The Weekly Challenge 160: Balancing Four is Magic 14 April 2022

I’ve been doing the Weekly Challenges. The latest involved English word lengths and array partitioning. (Note that this is open until 17 April 2022.)

You are given a positive number, \$n < 10.

Write a script to generate english text sequence starting with the English cardinal representation of the given number, the word 'is' and then the English cardinal representation of the count of characters that made up the first word, followed by a comma. Continue until you reach four.

We haven't had string handling in these things for a while - though it turns out to be relatively easy to do even in the languages that are new to me. (My PostScript library set has grown some new functions.) This is probably a relatively ugly way to do it, but it works.

Here's the Perl – which still does a good job of making string handling easy even though I miss the features of later languages.

``````sub fim {
my \$n=shift;
``````

Establish the lookup table.

``````  my @words=qw(zero one two three four five six seven eight nine);
my @p;
while (1) {
``````

Each phrase starts the same way.

``````    my \$s=\$words[\$n] . ' is ';
``````

The final phrase ends differently, and leaves the loop.

``````    if (\$n == 4) {
\$s .= 'magic.';
push @p,\$s;
last;
``````

Otherwise, do it the standard way.

``````    } else {
\$n=length(\$words[\$n]);
\$s .= \$words[\$n];
push @p,\$s;
}
}
``````

Join all the phrases for the result.

``````  return ucfirst(join(', ',@p));
}
``````

You are give an array of integers, `@n`.

Write a script to find out the Equilibrium Index of the given array, if found.

For an array A consisting n elements, index i is an equilibrium index if the sum of elements of subarray A[0…i-1] is equal to the sum of elements of subarray A[i+1…n-1].

I found a pleasing approach to this.
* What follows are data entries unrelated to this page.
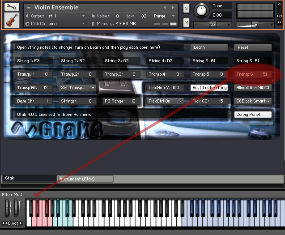Image resolution: width=285 pixels, height=235 pixels.
Task: Click the AUX button in the header
Action: [279, 16]
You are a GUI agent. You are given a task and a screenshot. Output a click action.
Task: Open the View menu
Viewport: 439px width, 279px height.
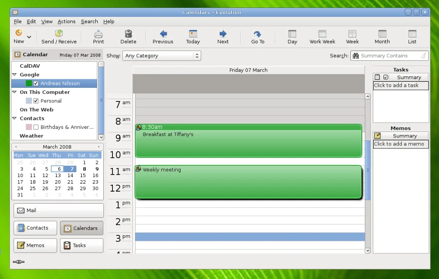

First get the sum of the whole series. Then for each index calculate a partial sums: twice the sum of all previous values, plus this value. At the equilibrium index, this will equal the total. (If the values were guaranteed to be non-negative, you could bail out if this value got higher than the whole-series sum, but the problem specification does not make this guarantee.)

Rust:

``````fn equilibriumindex(s: Vec<isize>) -> isize {
``````

Sum of the series. (In Rust, a reference to satisfy the borrow checker.)

``````    let sm=&s.iter().sum::<isize>();
``````

Start the partial sums.

``````    let mut sa=0;
for (i,v) in s.iter().enumerate() {
sa += v;
``````

Partial sum is now (twice all previous entries) plus (this entry).

``````        if sa == *sm {
return i as isize;
}
sa += v;
``````

Partial sum is now (twice all entries) ready for the next entry.

``````    }
``````

If we didn't bail out early, there's no solution.

``````    -1
}
``````

So in the case of [1,3,5,7,9]:

• Sum of series (`sm`) is 25
• Accumulator (`sa`) starts at 0
• index 0, value 1, `sa` becomes 1; not equal to 25; `sa` becomes 2.
• index 1, value 3, `sa` becomes 5; not equal to 25; `sa` becomes 8.
• index 2, value 5, `sa` becomes 13; not equal to 25; `sa` becomes 18.
• index 3, value 7, `sa` becomes 25; equal to 25. Return index 3.

Full code on github.